PASSAGE SHOWN Start Marker

Driven by purpose, whole brands grow faster, win more customers, and have stronger cultures than their competition. They understand that purpose is not just a marketing tool but an everything tool: change management, culture strategy, employee engagement, habit change, organizational transformation.

This flip in brand thinking totally changes the game: When you begin to see your brand as every action it takes — from sustainability plans, culture, product and service innovation, design and experience and marketing — business gets better, stronger, more connected and coherent. Potent, even. Which is why whole brands also dominate the market and double the Standard & Poor’s 500 index in market performance. They command a premium price among consumers. And the measurement framework we used to score these brands? It has the power to predict market performance with near 70 percent accuracy.

In State of the Whole Brand 2022: How to build a Whole Brand — Right now, we share ideas from some of the world’s most creative brand builders and newly ordained whole brand thinkers. We agree this is how to build a whole brand, in five easy steps:

Invite your entire organization to own your brand — not just the marketing department.

PASSAGE SHOWN End Marker
RAW DATA Start Marker

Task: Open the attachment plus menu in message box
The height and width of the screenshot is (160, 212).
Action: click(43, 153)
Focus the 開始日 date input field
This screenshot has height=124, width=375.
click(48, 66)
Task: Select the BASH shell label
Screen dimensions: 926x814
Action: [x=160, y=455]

RAW DATA End Marker
RAW DATA Start Marker

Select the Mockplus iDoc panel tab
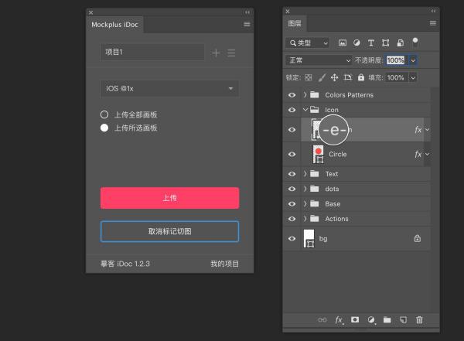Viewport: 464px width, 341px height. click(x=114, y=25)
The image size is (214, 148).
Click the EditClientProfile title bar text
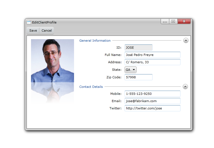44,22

RAW DATA End Marker
RAW DATA Start Marker

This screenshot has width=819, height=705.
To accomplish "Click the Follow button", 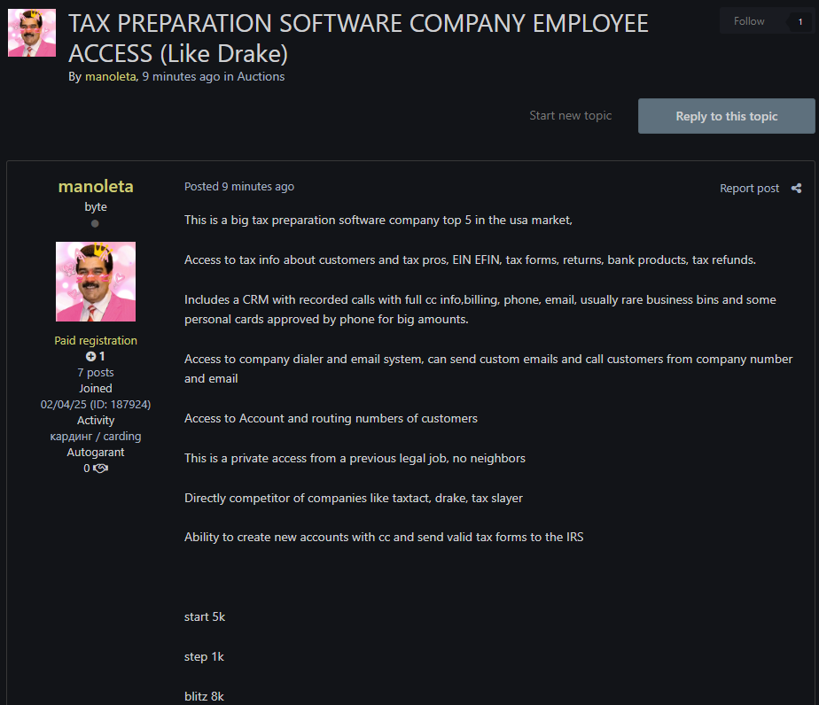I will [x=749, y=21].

RAW DATA End Marker

▶ [WORK TO COMPLETE] Rewrite the text about whole brands, beginning at "Driven by purpose, whole" and ending after "70 percent accuracy.", with "whole brands" changed to "integrated brands" throughout. Rely on the text about whole brands and nothing else.

▶ [TASK SOLUTION]
Driven by purpose, integrated brands grow faster, win more customers, and have stronger cultures than their competition. They understand that purpose is not just a marketing tool but an everything tool: change management, culture strategy, employee engagement, habit change, organizational transformation.

This flip in brand thinking totally changes the game: When you begin to see your brand as every action it takes — from sustainability plans, culture, product and service innovation, design and experience and marketing — business gets better, stronger, more connected and coherent. Potent, even. Which is why integrated brands also dominate the market and double the Standard & Poor’s 500 index in market performance. They command a premium price among consumers. And the measurement framework we used to score these brands? It has the power to predict market performance with near 70 percent accuracy.